- REQUIREMENT
Give the number of lines in the material below that contain the word "icon". No other content is needed.

################

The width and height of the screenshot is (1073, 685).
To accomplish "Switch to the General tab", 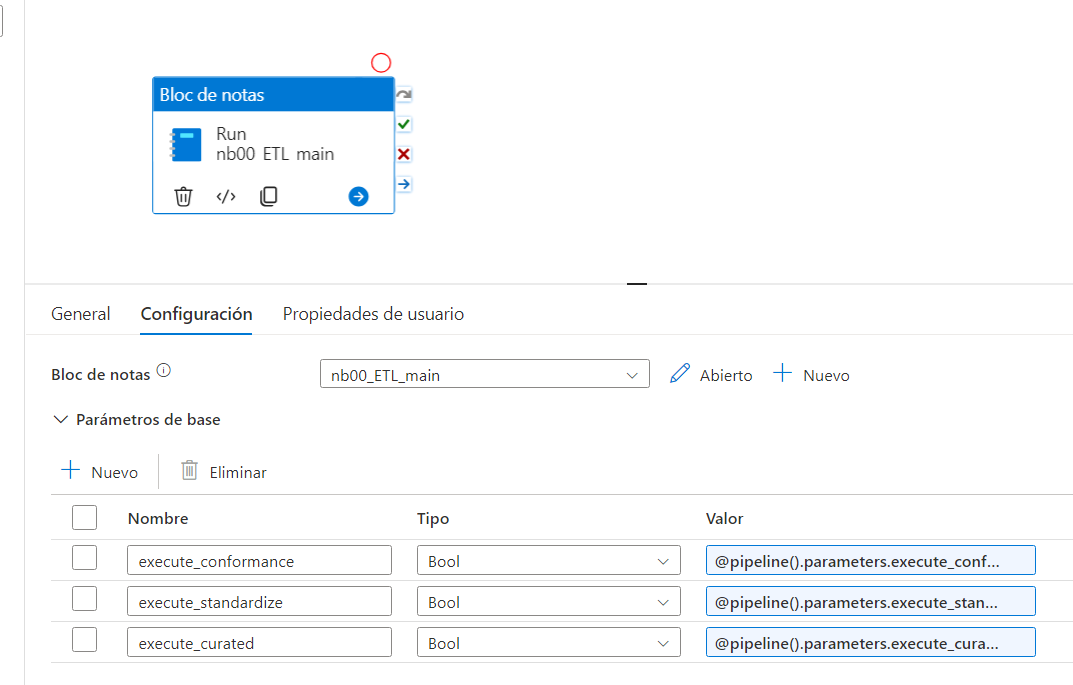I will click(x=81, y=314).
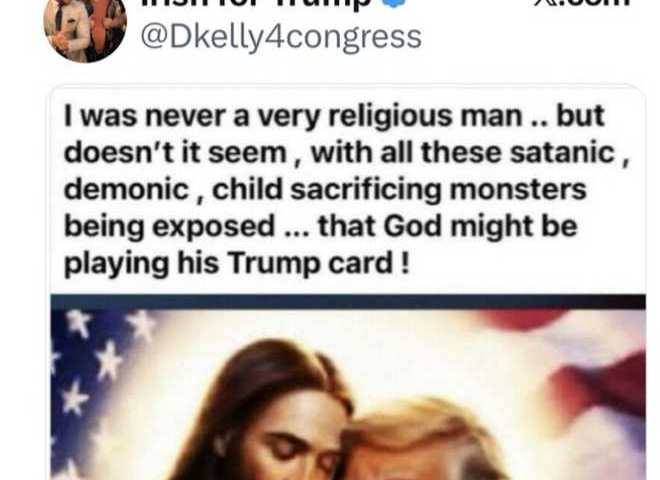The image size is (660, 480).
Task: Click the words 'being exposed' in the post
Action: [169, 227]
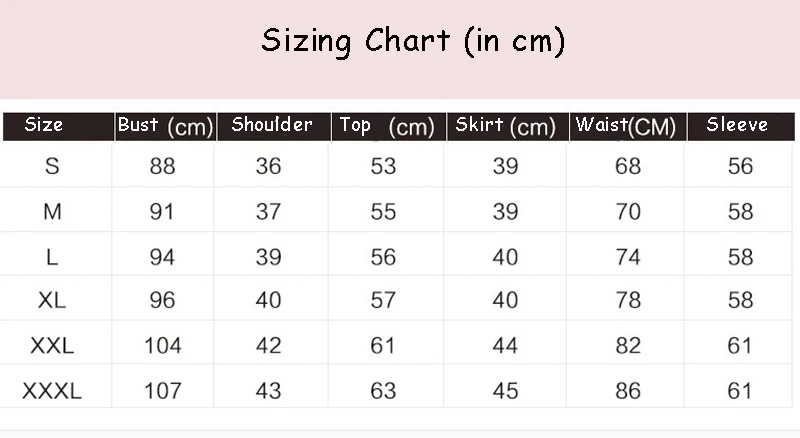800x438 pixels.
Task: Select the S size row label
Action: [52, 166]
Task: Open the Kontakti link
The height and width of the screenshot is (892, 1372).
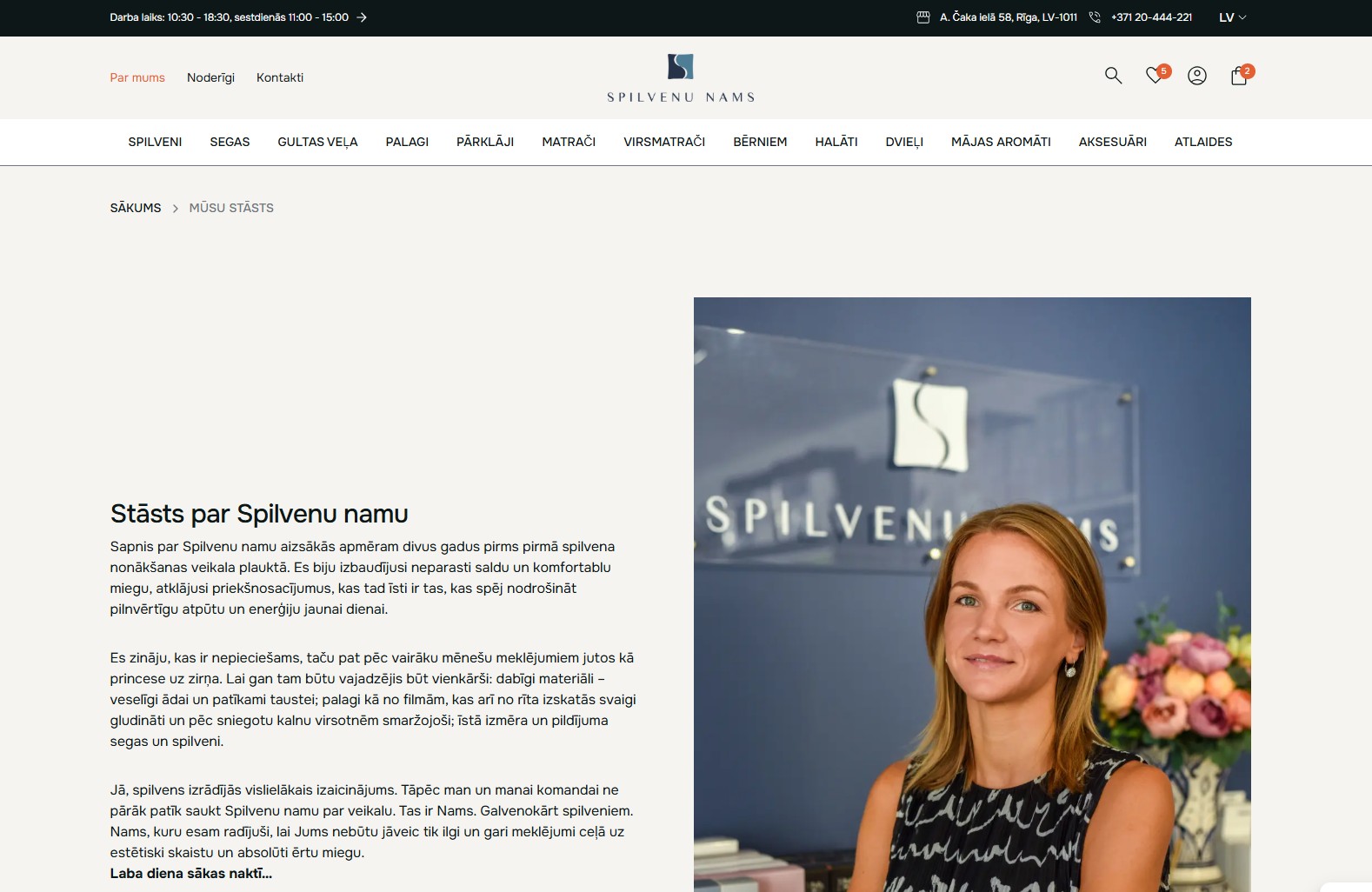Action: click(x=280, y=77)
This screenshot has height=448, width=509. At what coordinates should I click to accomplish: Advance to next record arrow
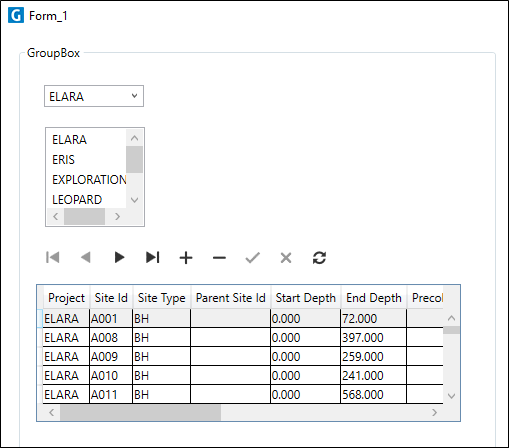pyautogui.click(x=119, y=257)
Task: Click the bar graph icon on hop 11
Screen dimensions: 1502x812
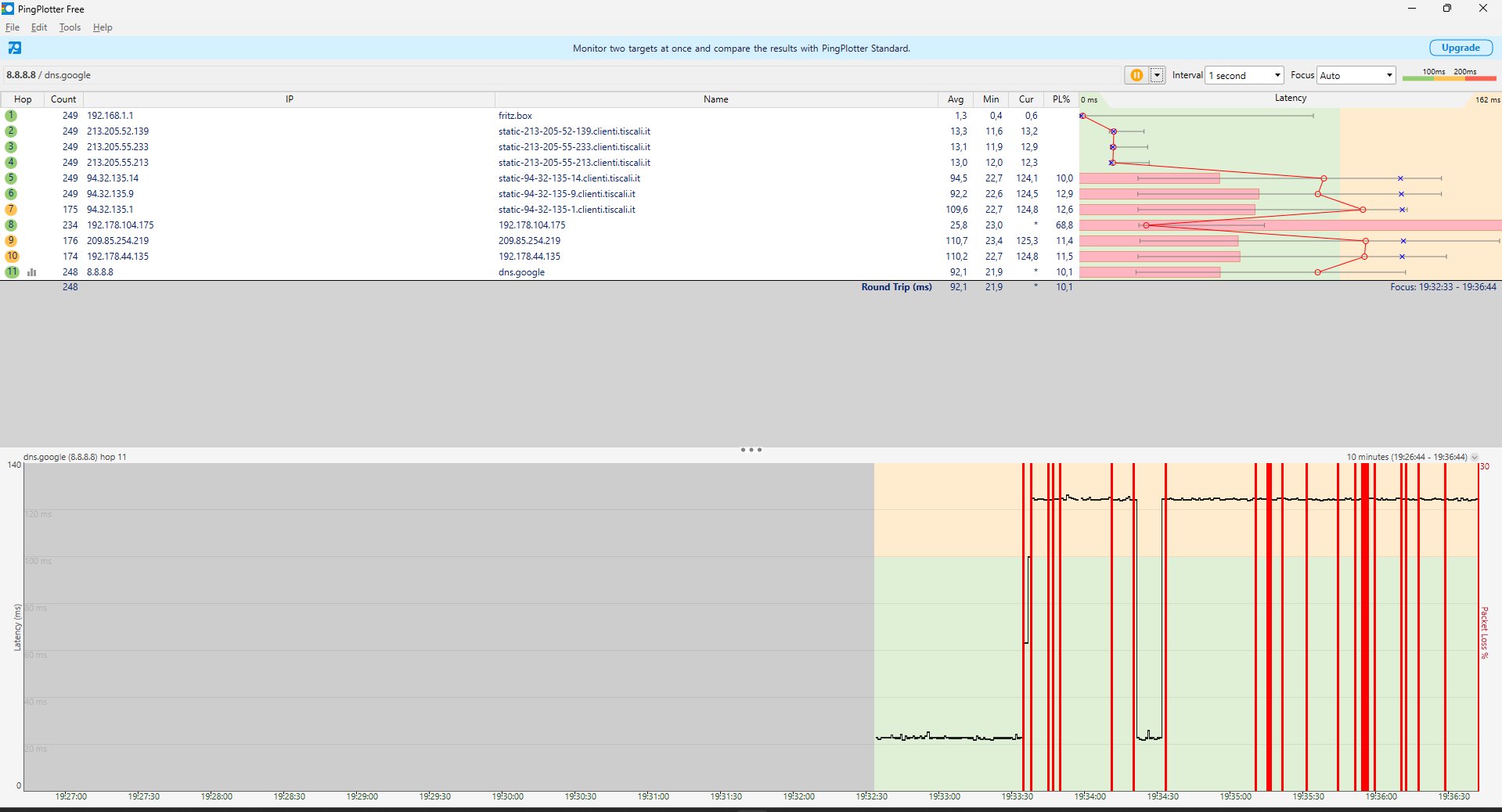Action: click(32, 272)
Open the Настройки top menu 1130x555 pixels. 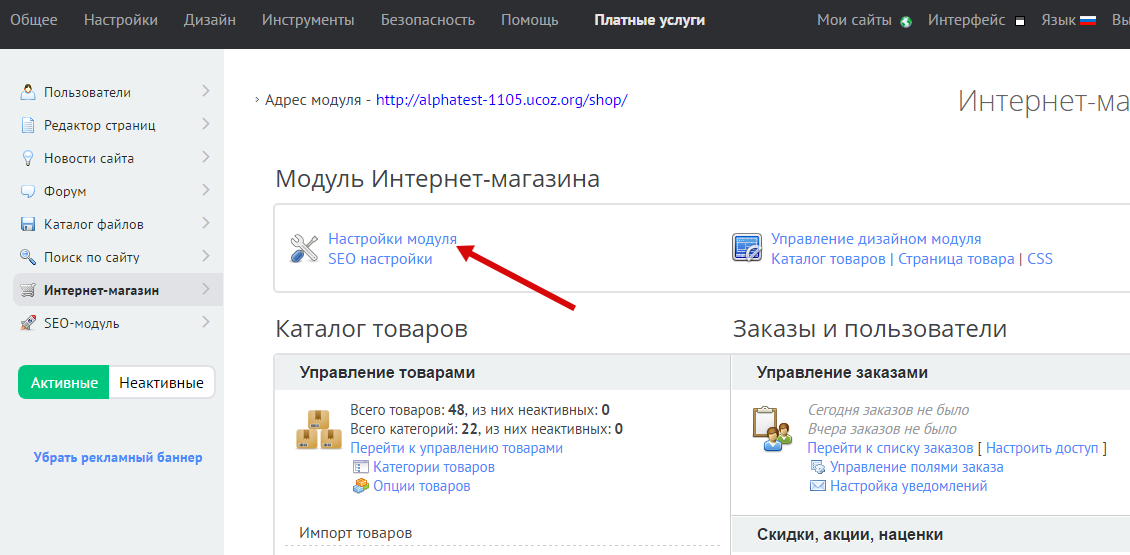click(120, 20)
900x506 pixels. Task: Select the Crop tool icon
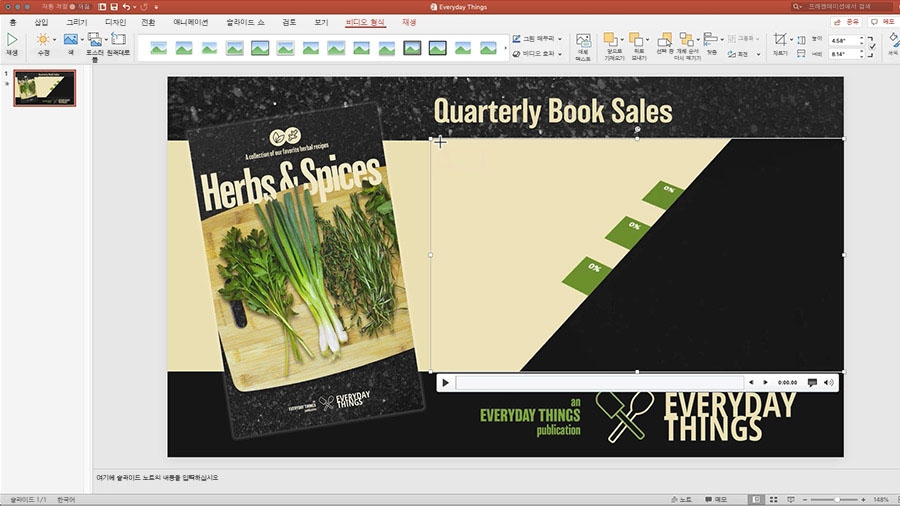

################

- ANSWER AREA
2